Выбрать главу

Здесь начинается та линия, на другом конце которой, куда ближе к нам, где-то в начале семнадцатого века, наверное, как раз и лежит упражнение, именуемое анаморфозой. Я уже говорил вам, какой интерес проявляла к этим упражнениям конструктивная мысль художников той эпохи. И вот теперь я попытался кратко объяснить вам, где можно искать его корни.

Вслед упражнениям в живописи на стенах пещер, стремящимся зафиксировать невидимого их обитателя, выстраивается на наших глазах цепочка, идущая от храма, организованного вокруг пустоты, которая обозначает собой место Вещи, к изображению пустоты на самих стенах, эту пустоту окружающих, — выстраивается по мере того, как живопись учится постепенно ее, эту пустоту, осваивать и подходит к ней, в конечном счете, настолько близко, что это позволяет ей посвятить себя задаче фиксирования пустоты в форме пространственной иллюзии. Всю историю живописи можно представить себе как постепенное освоение иллюзии пространства.

Я очень краток, и мне хотелось бы, чтобы вы сами потом, читая специальную литературу, убедились в справедливости тех отрывочных сведений, что я успеваю дать.
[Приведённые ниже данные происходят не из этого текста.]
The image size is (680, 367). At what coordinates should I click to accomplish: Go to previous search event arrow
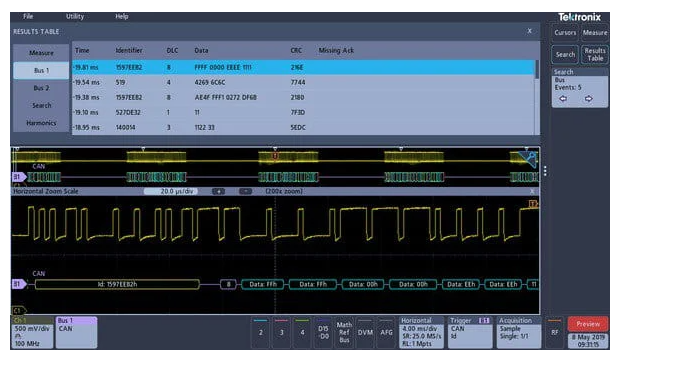coord(563,99)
Перед тем, как сформулированные в конце пятнадцатого и начале шестнадцатого века геометрические законы перспективы начали в живописи применяться систематически, эта последняя пережила этап, на котором применяла для конструирования пространства специальные устройства. Так, двойная лента, изображение которой можно было видеть на стенах церкви Санта-Мария Маджоре в шестом и седьмом столетиях, представляет собой способ обращаться с определенными пространственными построениями. Но оставим это — для нас важно покуда, что в итоге живопись приходит к иллюзии. Во всем этом остается один болезненный, чувствительный, ущербный пункт, который оказался для всей истории искусства, и для нас, поскольку мы с вами в эту историю так или иначе вовлечены, поворотным — дело в том, что иллюзия пространства и сотворение пустоты представляют собой совершенно разные вещи. Об этом как раз и говорит нам появление в конце шестнадцатого — начале семнадцатого века анаморфозы.

Я рассказывал вам в прошлый раз о монастыре иезуитов — это, конечно, моя оплошность, Заглянув в превосходную книгу Балтрушайтиса об анаморфозах, я обнаружил, что речь идет о монастырях минимов, имеющихся в Париже и Риме. Вдобавок, не знаю, почему, я спроецировал в Лувр Посланников Гольбейна, хранящихся в Национальной Галерее. Вы найдете у Балтрушайтиса очень тонкий анализ этой картины и, в том числе, изображения черепа, который становится видимым, когда вы, минуя картину, выходите через дверь, специально сделанную для того, чтобы вы, оглянувшись в последний раз, увидели полотно в его подлинном, зловещем свете.

Итак, повторяю, интерес к анаморфозе ознаменовал собой тот поворотный пункт, когда художник начинает использовать пространственную иллюзию совершенно противоположным образом и пытается поставить ее на службу первоначальной цели, то есть утвердить на ней реальность уже как реальность скрытую, ибо произведение искусства всегда призвано, так или иначе, заключить в свой круг Вещь.

Это позволяет нам немного ближе подойти к неразрешенному вопросу о целях искусства — состоит ли она, цель эта, в подражании, или в отсутствии подражания? Подражает ли искусство тому, что оно представляет? Поставив вопрос таким образом, мы заведомо оказываемся в ловушке и способа выйти из этого воплощенного в альтернативе между искусством фигуративным и искусством абстрактным тупика у нас нет.

Мы не можем не чувствовать заблуждения, сквозящего в жесткой позиции, которую заняла философия — так, Платон низводит искусство на самую нижнюю ступень в ряду видов человеческой деятельности, поскольку все существующее существует для него лишь в отношении своем к идее, которая как раз реальна. То, что не существует, является лишь подражанием тому, что более-чем-реально, сверхреально. Подражая, искусство остается лишь тенью тени, подражанием подражанию. Такова тщета произведения искусства, работы кисти.

В ловушку эту попадаться не надо. Произведения искусства подражают, конечно же, объектам, которые они представляют, но цель их состоит на самом деле вовсе не в том, чтобы представлять их. Предлагая взору подражание объекту, они делают из этого объекта нечто иное. Другими словами, они лишь притворяются подражающими. Объект поставляется ими в определенное отношение к Вещи — отношение, которое призвано очерчивать эту вещь как можно теснее, предъявляя одновременно как наличие ее, так и ее отсутствие.